All Products
Search
Document Center

Container Service for Kubernetes:Use Gateway with Inference Extension to expose Services

Last Updated:Mar 26, 2026

Gateway with Inference Extension provides all basic features of Gateway API and open source Envoy Gateway extensions. This topic covers four common traffic management tasks: HTTP path routing, request header modification, proportional traffic splitting, and TLS termination.

How it works

Gateway with Inference Extension is built on the Envoy Gateway project. Its architecture has two layers:

  • Control plane (Envoy Gateway components): monitors traffic routing rules, then dynamically creates and manages Envoy Proxy instances. The control plane updates forwarding rules but does not directly forward traffic.

  • Data plane (Envoy Proxy instances): handles efficient and reliable traffic processing and forwarding.

Prerequisites

Before you begin, ensure that you have:

Set up the environment

Complete this section once before running any of the traffic management tasks below.

Step 1: Deploy the backend applications

Save the following YAML as backend.yaml and apply it to your cluster:

kubectl apply -f backend.yaml
apiVersion: v1
kind: ServiceAccount
metadata:
  name: backend
---
apiVersion: v1
kind: Service
metadata:
  name: backend
  labels:
    app: backend
    service: backend
spec:
  ports:
    - name: http
      port: 3000
      targetPort: 3000
  selector:
    app: backend
---
apiVersion: apps/v1
kind: Deployment
metadata:
  name: backend
spec:
  replicas: 1
  selector:
    matchLabels:
      app: backend
      version: v1
  template:
    metadata:
      labels:
        app: backend
        version: v1
    spec:
      serviceAccountName: backend
      containers:
        - image: registry-cn-hangzhou.ack.aliyuncs.com/ack-demo/envoygateway-echo-basic:v20231214-v1.0.0-140-gf544a46e
          imagePullPolicy: IfNotPresent
          name: backend
          ports:
            - containerPort: 3000
          env:
            - name: POD_NAME
              valueFrom:
                fieldRef:
                  fieldPath: metadata.name
            - name: NAMESPACE
              valueFrom:
                fieldRef:
                  fieldPath: metadata.namespace

Create a second backend application by copying backend.yaml, replacing every occurrence of backend with backend-2, then applying the updated manifest.

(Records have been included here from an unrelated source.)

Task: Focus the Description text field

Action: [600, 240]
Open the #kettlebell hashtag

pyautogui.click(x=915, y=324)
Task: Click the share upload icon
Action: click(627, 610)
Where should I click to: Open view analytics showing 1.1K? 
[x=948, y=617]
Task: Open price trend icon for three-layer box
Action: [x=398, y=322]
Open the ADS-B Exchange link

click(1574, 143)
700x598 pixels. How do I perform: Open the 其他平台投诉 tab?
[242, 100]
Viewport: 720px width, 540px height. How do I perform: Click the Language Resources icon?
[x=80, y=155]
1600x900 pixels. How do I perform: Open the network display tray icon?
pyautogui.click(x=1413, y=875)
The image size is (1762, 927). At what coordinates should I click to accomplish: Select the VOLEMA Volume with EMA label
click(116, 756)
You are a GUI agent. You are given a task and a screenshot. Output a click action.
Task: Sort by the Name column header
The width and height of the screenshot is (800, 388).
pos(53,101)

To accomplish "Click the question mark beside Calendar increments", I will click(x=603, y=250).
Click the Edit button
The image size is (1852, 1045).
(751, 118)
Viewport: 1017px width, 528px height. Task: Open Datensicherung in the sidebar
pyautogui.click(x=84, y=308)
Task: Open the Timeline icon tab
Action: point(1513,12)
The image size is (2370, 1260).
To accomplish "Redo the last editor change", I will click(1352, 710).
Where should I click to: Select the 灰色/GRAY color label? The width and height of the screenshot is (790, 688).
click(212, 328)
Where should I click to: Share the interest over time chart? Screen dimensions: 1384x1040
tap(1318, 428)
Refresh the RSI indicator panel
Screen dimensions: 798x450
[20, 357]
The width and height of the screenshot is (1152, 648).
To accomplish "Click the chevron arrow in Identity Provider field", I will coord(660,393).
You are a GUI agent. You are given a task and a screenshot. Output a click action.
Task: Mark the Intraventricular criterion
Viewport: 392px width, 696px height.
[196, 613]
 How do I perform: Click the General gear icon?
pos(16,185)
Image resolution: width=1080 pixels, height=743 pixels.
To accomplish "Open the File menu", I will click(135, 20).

Step 2: Verify the GatewayClass

Installing Gateway with Inference Extension automatically creates a default GatewayClass named ack-gateway. Verify that it exists:

kubectl get gatewayclass

The output should show ACCEPTED: True, which confirms that Envoy Gateway is managing the GatewayClass:

NAME          CONTROLLER                                      ACCEPTED   AGE
ack-gateway   gateway.envoyproxy.io/gatewayclass-controller   True       2m31s

If the GatewayClass was not created automatically, create it manually:

  1. Save the following YAML as gatewayclass.yaml:

    apiVersion: gateway.networking.k8s.io/v1
    kind: GatewayClass
    metadata:
      name: ack-gateway
    spec:
      controllerName: gateway.envoyproxy.io/gatewayclass-controller
  2. Apply the manifest:

    kubectl apply -f gatewayclass.yaml

Step 3: Create the Gateway

Save the following YAML as gateway.yaml and apply it:

kubectl apply -f gateway.yaml
apiVersion: gateway.networking.k8s.io/v1
kind: Gateway
metadata:
  name: ack-gateway
spec:
  gatewayClassName: ack-gateway
  listeners:
    - name: http
      protocol: HTTP
      port: 80

The control plane automatically provisions an Envoy Proxy Deployment and a LoadBalancer Service based on your Gateway configuration. The Service listens on the ports defined in the Gateway spec. For billing details on the provisioned Server Load Balancer (SLB) instance, see SLB billing.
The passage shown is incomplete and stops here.